La formula per dare un senso al nostro essere qui è raccontare storie, oltre all’amore e al cibo che ci permette di essere vivi. Il raccontare è il mezzo più importante, è uno scambio generoso tra le persone per far sì che si arricchiscano.
Com’è nata questa passione?
Al liceo, ho cominciato a seguire corsi di teatro per piccoli ruoli. Ho provato un senso di gioia e appagamento completo che mi hanno portato a fare il musicista ma non mi bastava, il recitare è stata una folgorazione.
Hai recitato molto anche all’estero, dell’Italia cosa porti sempre con te?
Le devo molto; qui ho fatto i miei primi film e ho conosciuto la madre dei miei figli. Venivo da dieci anni di teatro, poi sono stato rapito dal cinema che non mi ha mai lasciato. E’ simbolo di maturità.
Piccolo e grande schermo, ma anche tanto teatro. Cosa preferisci?
Se faccio troppo una cosa, mi manca l’altra. Sono complementari l’uno con l’altro perché uno va ad aiutare l’altro nelle sbavature.
Hai recitato con i più grandi, chi tra tutti ti ha lasciato qualcosa che non dimenticherai mai?

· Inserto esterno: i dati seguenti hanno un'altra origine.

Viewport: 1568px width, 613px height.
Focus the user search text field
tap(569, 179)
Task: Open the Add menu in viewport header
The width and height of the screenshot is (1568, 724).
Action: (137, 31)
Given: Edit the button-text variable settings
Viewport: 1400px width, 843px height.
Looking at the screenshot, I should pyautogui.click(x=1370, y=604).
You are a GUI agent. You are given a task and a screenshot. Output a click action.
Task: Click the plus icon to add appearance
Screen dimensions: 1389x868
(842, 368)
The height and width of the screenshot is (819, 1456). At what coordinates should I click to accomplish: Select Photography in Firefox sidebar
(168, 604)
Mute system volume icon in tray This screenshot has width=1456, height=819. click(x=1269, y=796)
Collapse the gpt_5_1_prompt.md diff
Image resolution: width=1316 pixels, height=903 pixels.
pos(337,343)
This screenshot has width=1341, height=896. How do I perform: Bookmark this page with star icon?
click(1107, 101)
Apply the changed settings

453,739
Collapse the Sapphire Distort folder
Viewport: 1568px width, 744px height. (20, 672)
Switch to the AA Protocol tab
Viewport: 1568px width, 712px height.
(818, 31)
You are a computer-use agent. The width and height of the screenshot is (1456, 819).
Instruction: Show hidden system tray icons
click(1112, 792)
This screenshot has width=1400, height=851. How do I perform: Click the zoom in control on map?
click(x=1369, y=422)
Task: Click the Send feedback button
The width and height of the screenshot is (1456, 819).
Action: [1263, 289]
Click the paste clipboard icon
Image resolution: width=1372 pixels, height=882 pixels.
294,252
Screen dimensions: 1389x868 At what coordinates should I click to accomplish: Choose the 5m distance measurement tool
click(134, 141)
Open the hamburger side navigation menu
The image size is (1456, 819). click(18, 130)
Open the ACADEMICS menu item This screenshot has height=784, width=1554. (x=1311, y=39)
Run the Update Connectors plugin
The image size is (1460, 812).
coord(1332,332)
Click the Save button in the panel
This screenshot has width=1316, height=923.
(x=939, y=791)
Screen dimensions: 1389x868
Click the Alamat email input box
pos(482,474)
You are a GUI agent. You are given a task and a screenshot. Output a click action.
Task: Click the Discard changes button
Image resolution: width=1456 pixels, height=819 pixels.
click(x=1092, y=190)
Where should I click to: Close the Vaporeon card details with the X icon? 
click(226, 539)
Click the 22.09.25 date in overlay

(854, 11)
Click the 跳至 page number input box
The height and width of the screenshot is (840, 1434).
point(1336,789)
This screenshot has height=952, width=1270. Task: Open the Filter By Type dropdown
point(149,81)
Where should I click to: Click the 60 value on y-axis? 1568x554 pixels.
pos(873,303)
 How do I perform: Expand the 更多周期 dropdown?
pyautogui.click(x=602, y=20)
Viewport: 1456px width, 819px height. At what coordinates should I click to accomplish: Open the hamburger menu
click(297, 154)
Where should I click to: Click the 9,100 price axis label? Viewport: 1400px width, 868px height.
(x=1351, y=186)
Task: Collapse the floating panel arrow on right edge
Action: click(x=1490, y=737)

Pierfrancesco Favino. Abbiamo fatto insieme “Le confessioni” con Tony Servillo di Roberto Andò, per poi incontrarlo in diverse occasioni. Mi ha sempre colpito la sua professionalità, umanità, discrezionalità nella sua scalata verso la popolarità.
Nuovi progetti?
A ottobre, uscirà la serie tv “A better place” e lo spettacolo teatrale recitato in più lingue “La morte felice”. A inizio anno uscirà un progetto Disney.